Pus-me a pensar que palavras escolheria para caracterizar o Natal em Portugal e cheguei ao seguinte resultado:

Sóbrio - As nossas iluminações, decorações e outras ostentações são francamente comedidas; a profusão de pais natais, renas, bengalas vermelhas e brancas, trenós e LED, milhares de LED a fazer feitios que se veem nas imagens por essa Europa fora, tornaram a palavra "artificial" um eufemismo;

Familiar - Sem que isso seja um luxo; as famílias reúnem-se mas isso não quer dizer que não se vejam regularmente durante todo o ano; não são as migrações do "thanks giving"; é uma alegria que resiste à convivência o que a torna muito mais especial.

Tradicional - Também em modo diferente do revivalismo da moda; naturalmente coze-se o bacalhau, frita-se ou coze-se o polvo, douram-se as filhoses e as rabanadas; porque sim e sem grande alarido.

Cerimonial - Agora que já ninguém verdadeiramente sabe o que é o traje domingueiro, é digna de nota a preocupação no bem parecer à consoada ou, muito visivelmente, no dia de Natal, na missa do meio-dia.

Festivo - O nosso Natal não é sorumbático; entre a ceia e as prendas ainda há muito onde se joga, se faz um teatro, se mandam as crianças ler um poema, ou, muito simplesmente, se contam e recontam as histórias que se construíram e viveram em conjunto.
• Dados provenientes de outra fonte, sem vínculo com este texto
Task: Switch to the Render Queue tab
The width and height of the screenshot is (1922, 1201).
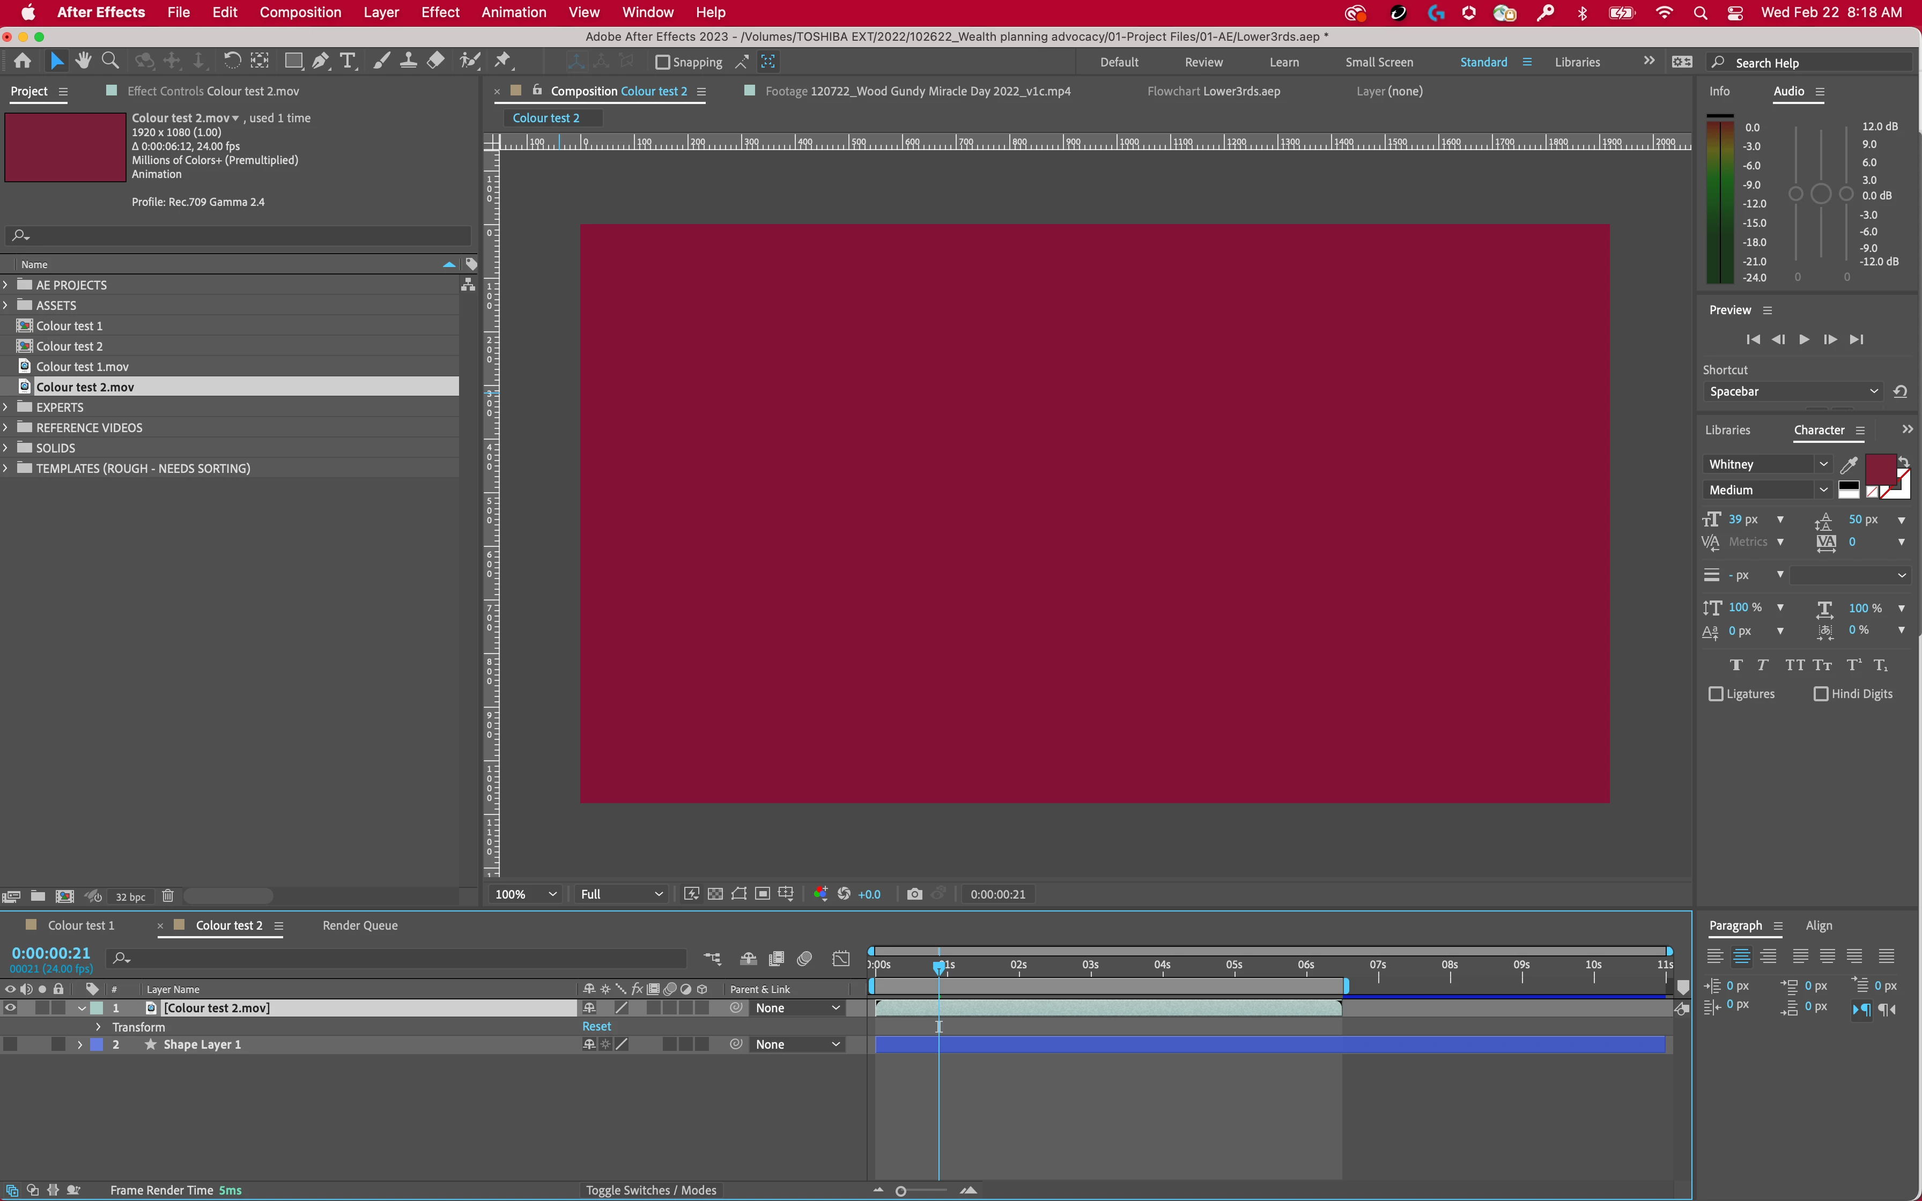Action: pos(360,925)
Nacional - Quero dizer, pouco multicultural; temos cada vez mais turistas e cada vez mais jovens em Erasmus mas as nossas famílias (na cidade ou no campo), nesse dia, ainda só falam português.

Espiritual - O nosso Natal ainda é espiritual; curiosamente muito mais do que na Páscoa onde, inexplicavelmente para um país católico, ganham as férias no Algarve, os portugueses não esquecem o nascimento de Jesus; a visita ao templo, pelos símbolos ou pela participação, não é evitada e muito menos esquecida.

É certo que não somos ricos. O tipo de lojas onde vemos muita gente ainda são as lojas de artigos vistosos mas de baixa qualidade. Mas, mais ricos, mais consumidores. E não é certo que isso seja bom.

Por isso, e por agora, gosto do Natal que se faz com esta gramática!